First test experiments in air were conducted in late 2021 and 2022. During spring and summer 2023 the vacuum microscope and the flight tube have been installed and are ready for user experiment at room temperature. The liquid nitrogen cooling will the installed and commissioned in 2024.
X-ray fluorescence (XFM) mapping
Using the nano-focused beam, information about the local elemental composition of the illuminated area can be extracted by measuring the secondary X-ray fluorescence photons using the energy-dispersive detectors mounted to both sides of the sample. This arrangement is especially advantageous for XRF tomography (3D) measurements.
(Scanning) Coherent diffraction imaging (CDI) – ptychography
The beamline design allows to freely choose the degree of coherence in the probing beam, facilitating coherent diffraction imaging methods. These allow to measure the complex transmission function of the sample, as well as the complex beam profile. Both with a resolution better than the size of the focused beam.

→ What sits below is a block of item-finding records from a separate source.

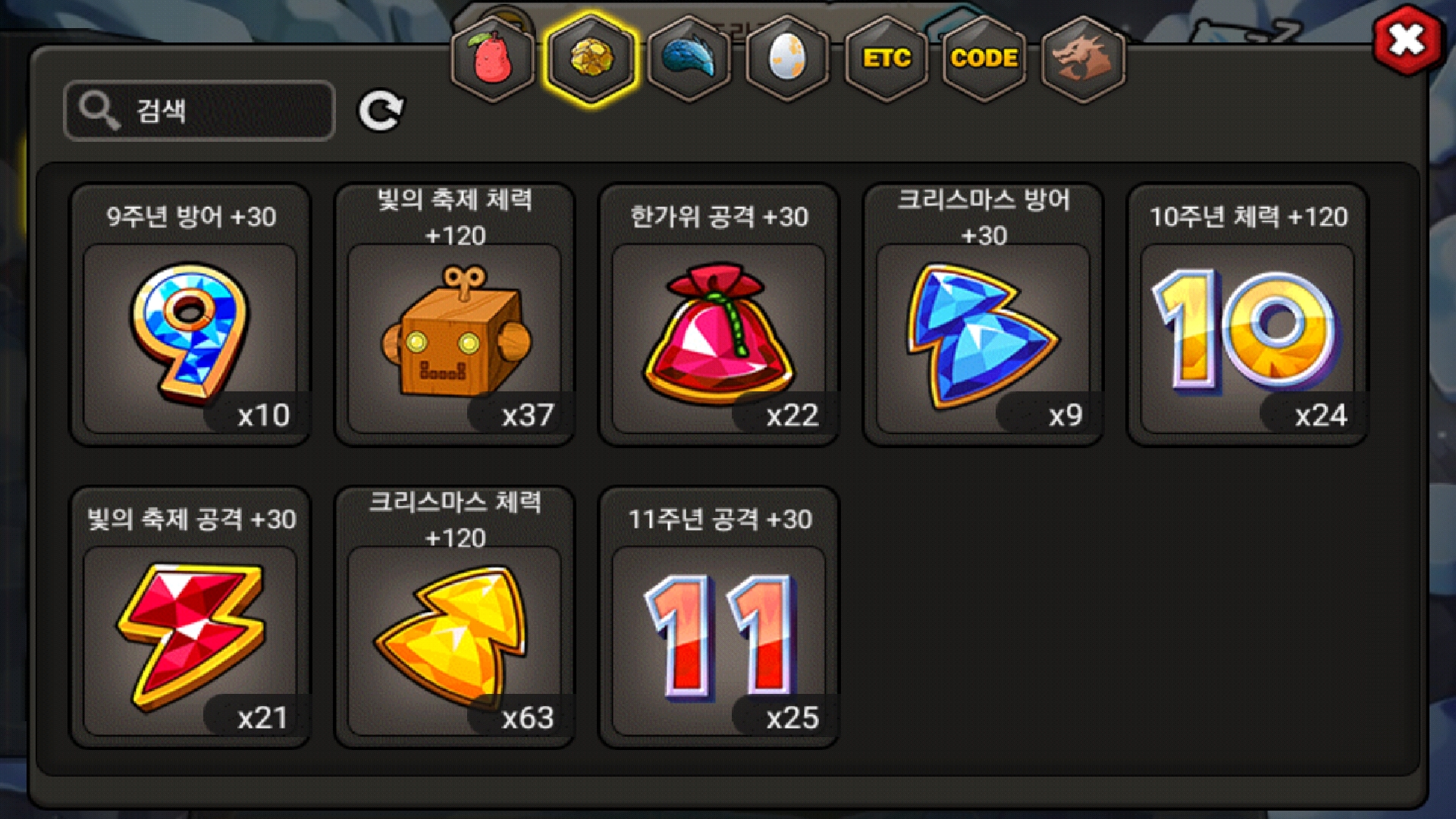The image size is (1456, 819).
Task: Open the fruit food tab
Action: (x=493, y=58)
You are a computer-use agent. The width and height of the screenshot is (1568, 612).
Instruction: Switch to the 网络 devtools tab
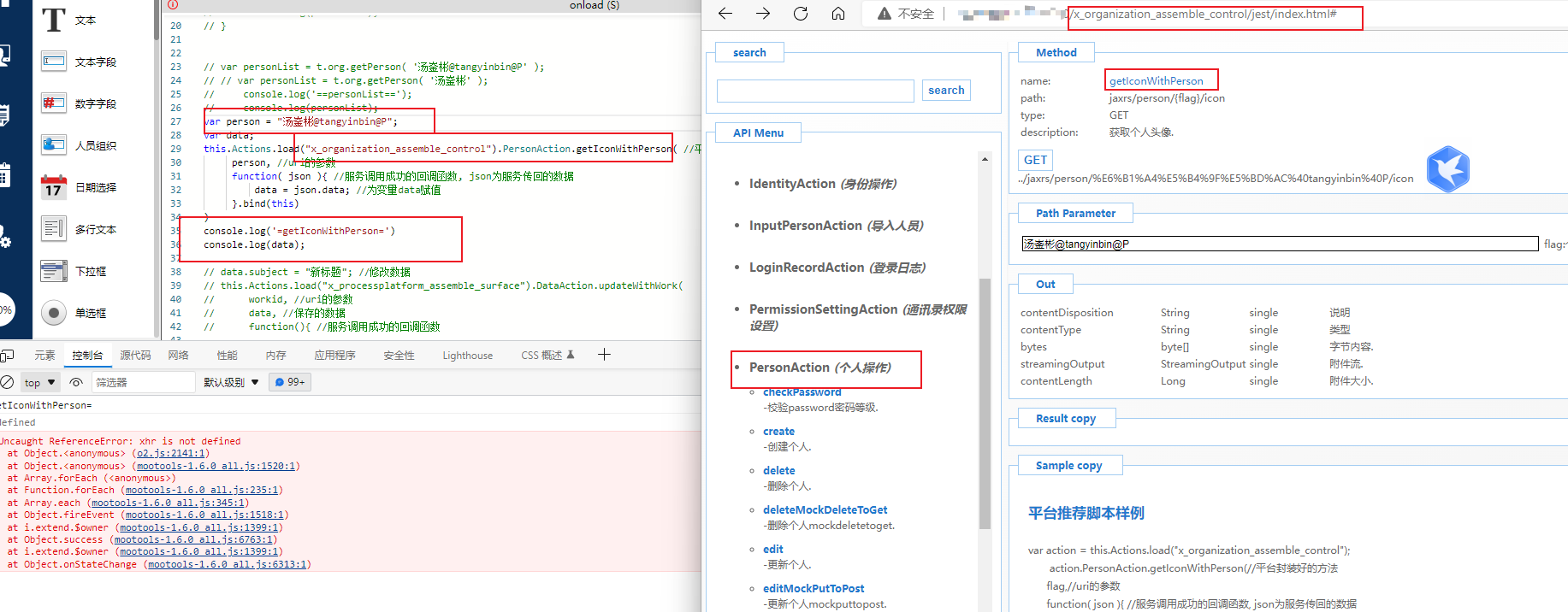tap(178, 356)
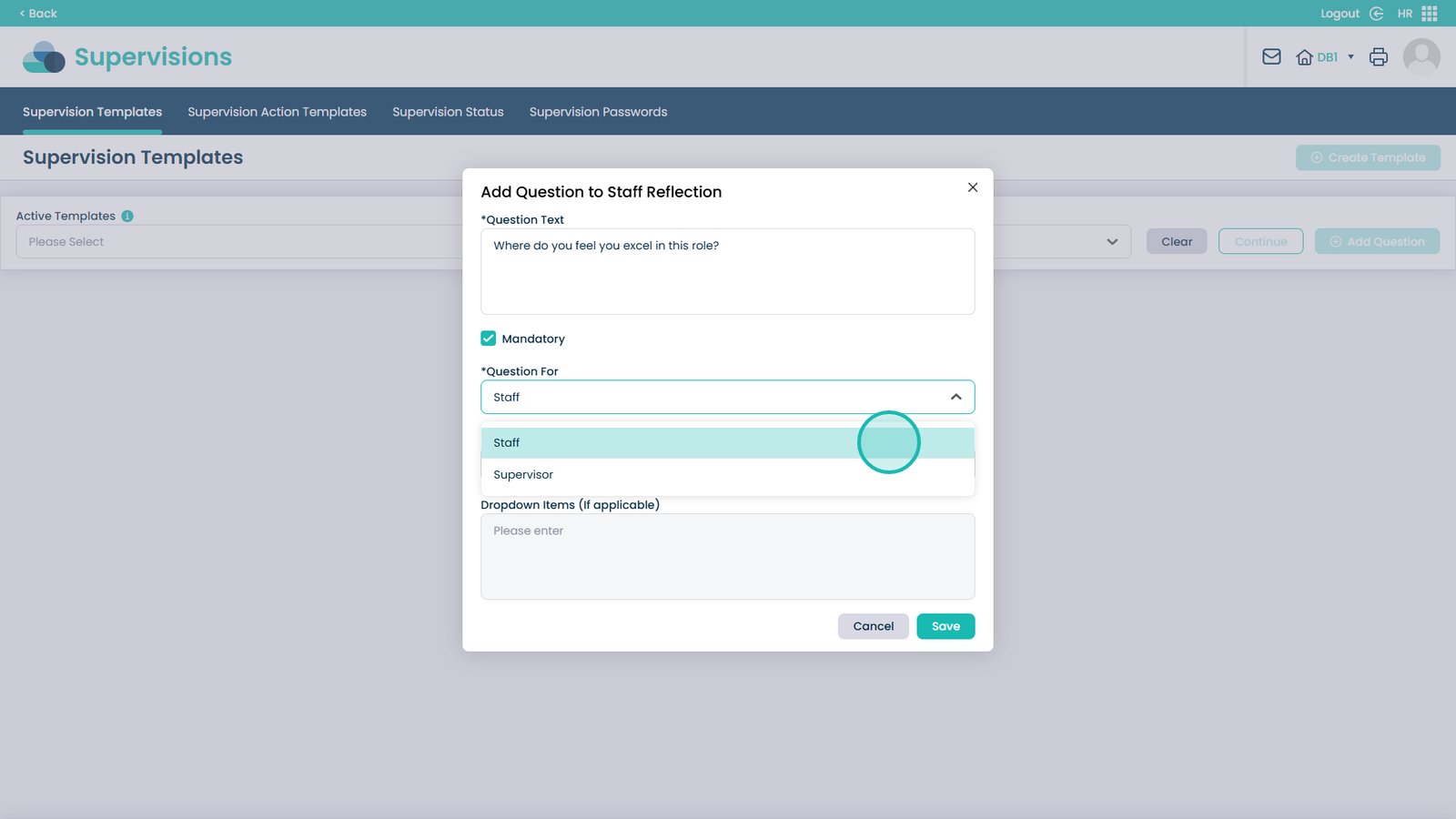The height and width of the screenshot is (819, 1456).
Task: Switch to Supervision Action Templates tab
Action: click(277, 112)
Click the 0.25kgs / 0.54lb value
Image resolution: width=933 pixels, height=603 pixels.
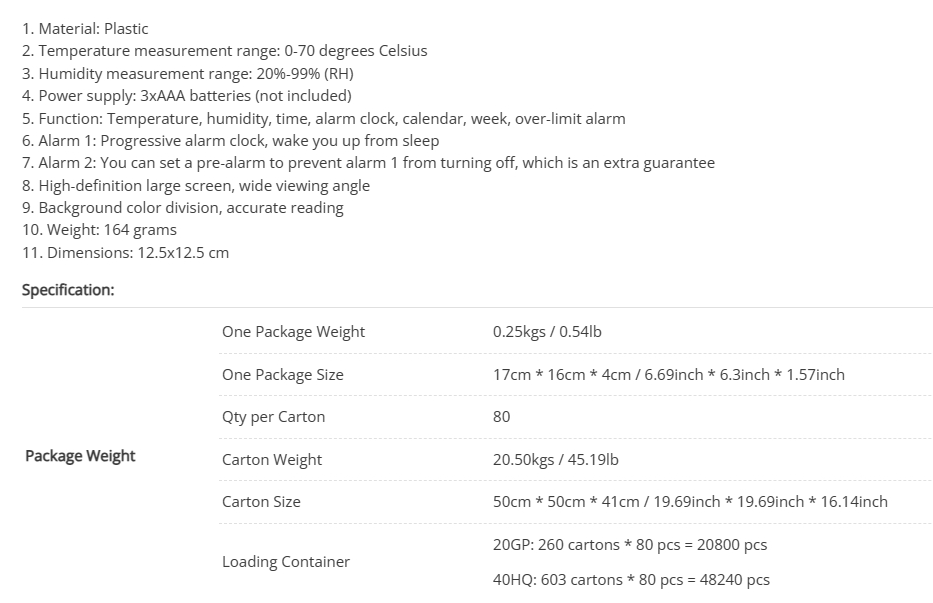coord(547,332)
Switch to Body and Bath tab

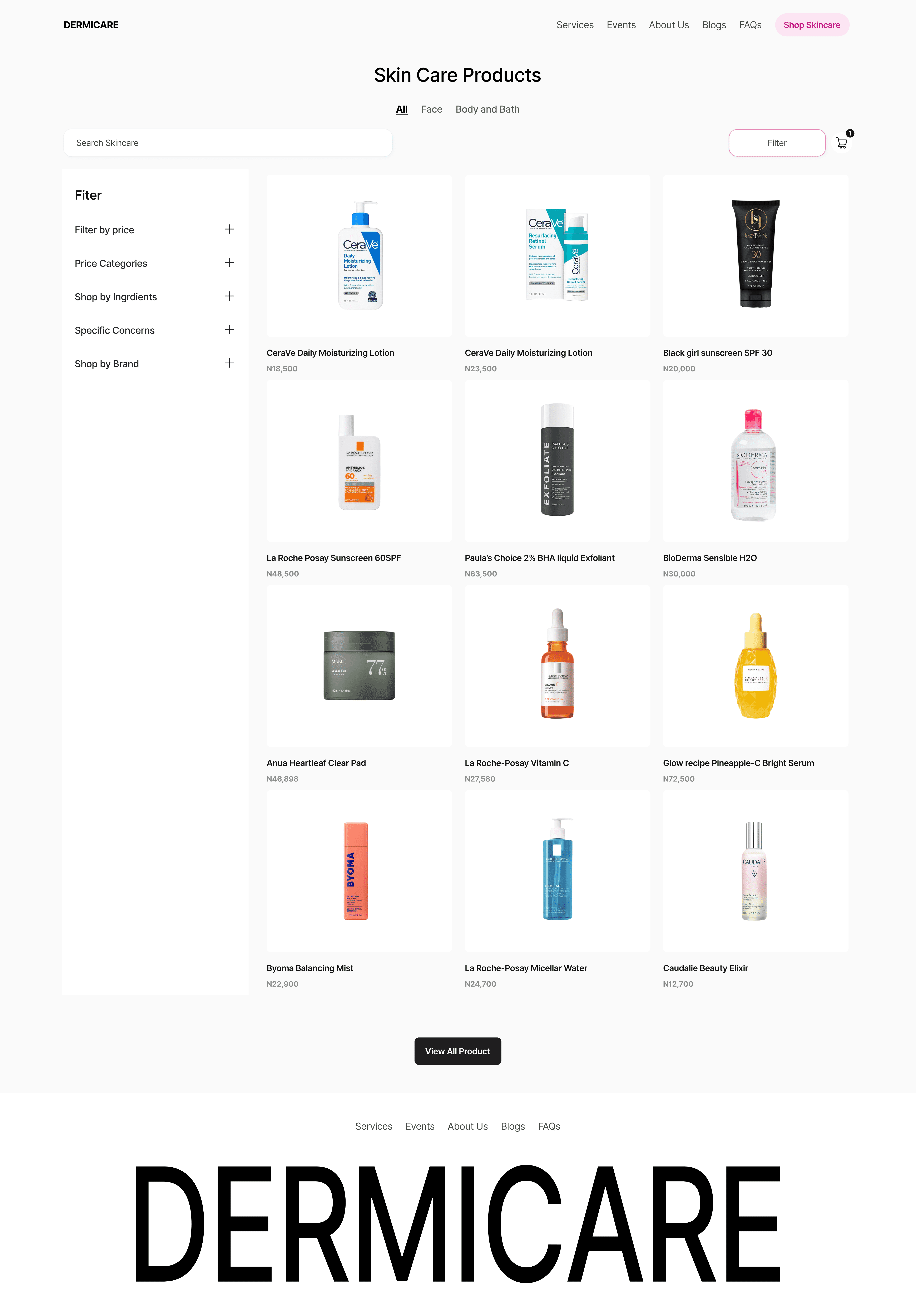pos(487,109)
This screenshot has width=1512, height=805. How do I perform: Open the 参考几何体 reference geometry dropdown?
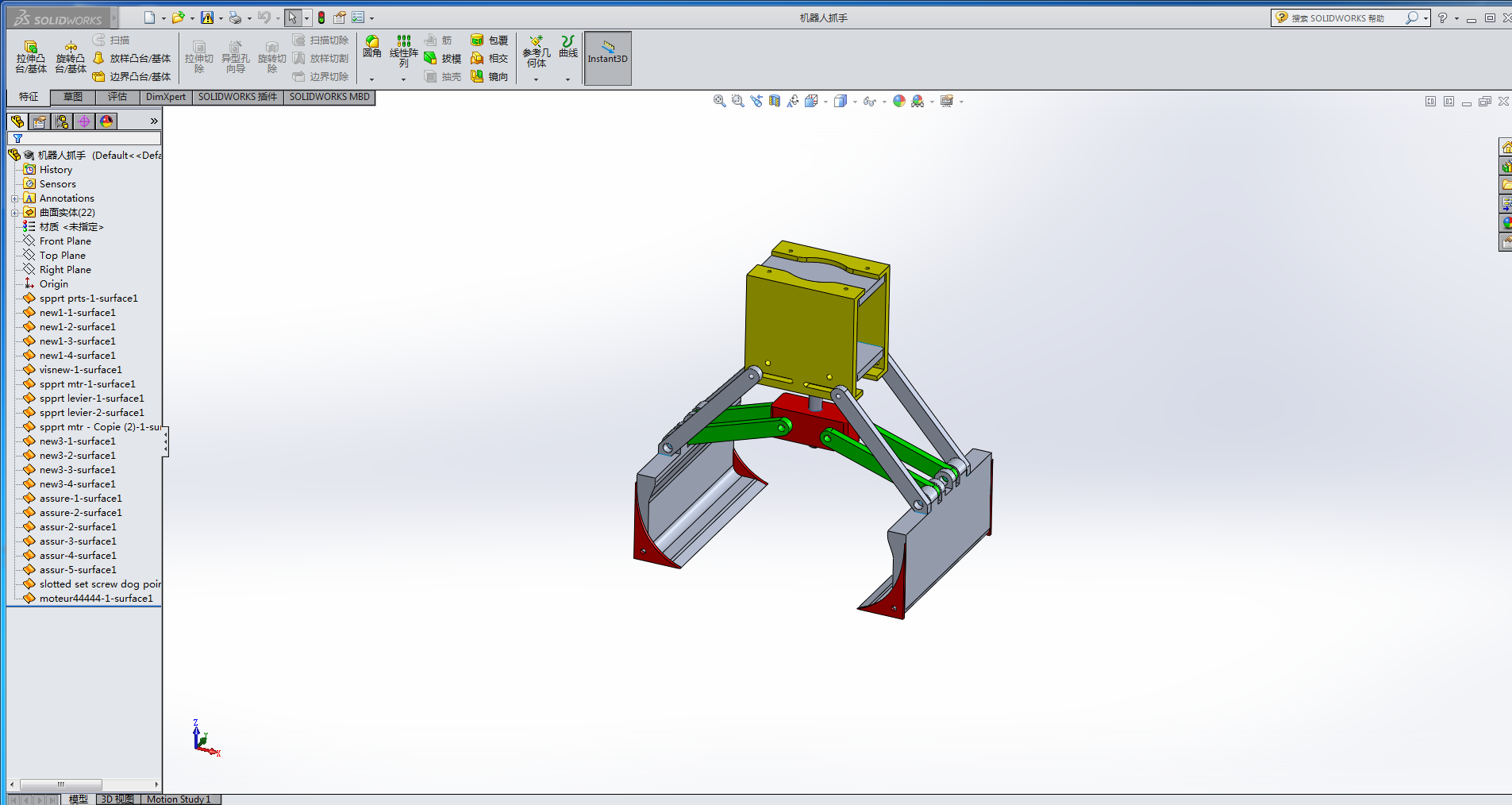536,79
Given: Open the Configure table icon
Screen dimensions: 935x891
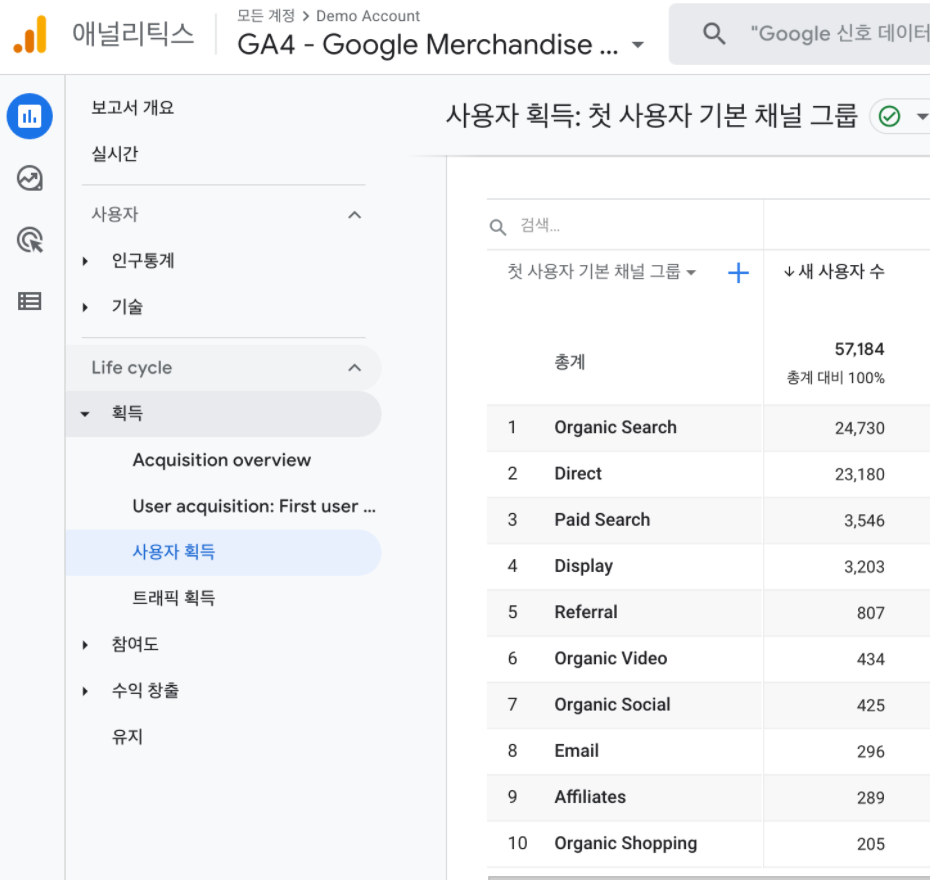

Again, 2D, as well as 3D measurements are possible.
Optics and beam size
The NanoMAX imaging station currently offers only Fresnel zone plates (FZP) as beam focusing optics. Various FZPs with different diameters, different outer most zone widths and different designs are present at the beamline. To choose the FZP best fitting for your application, please contact the beamline staff early when writing your proposal / planning your beamtime.
As a well rounded standard FZP, we offer is made from gold, has 72.32 µm diameter and 60 nm outermost zone width. It does create a focal spot with the shape of an Airy disc, where the width of the central spot matches the outermost zone width (see the beam profile measured at the focus position shown in Figure to the right).
The usage of gold FZPs and gold central stops, currently limits the photon energy range from 6 keV to 10 keV.
The NanoMAX imaging station offers two types of detectors. Firstly, a large in-vacuum pixel detector (EIGER2 X 4M) in the forward direction for diffraction and coherent imaging methods. Secondly, two in-vacuum Silicon Drift Diode X-ray fluorescence detectors with carbon windows used for elemental mapping.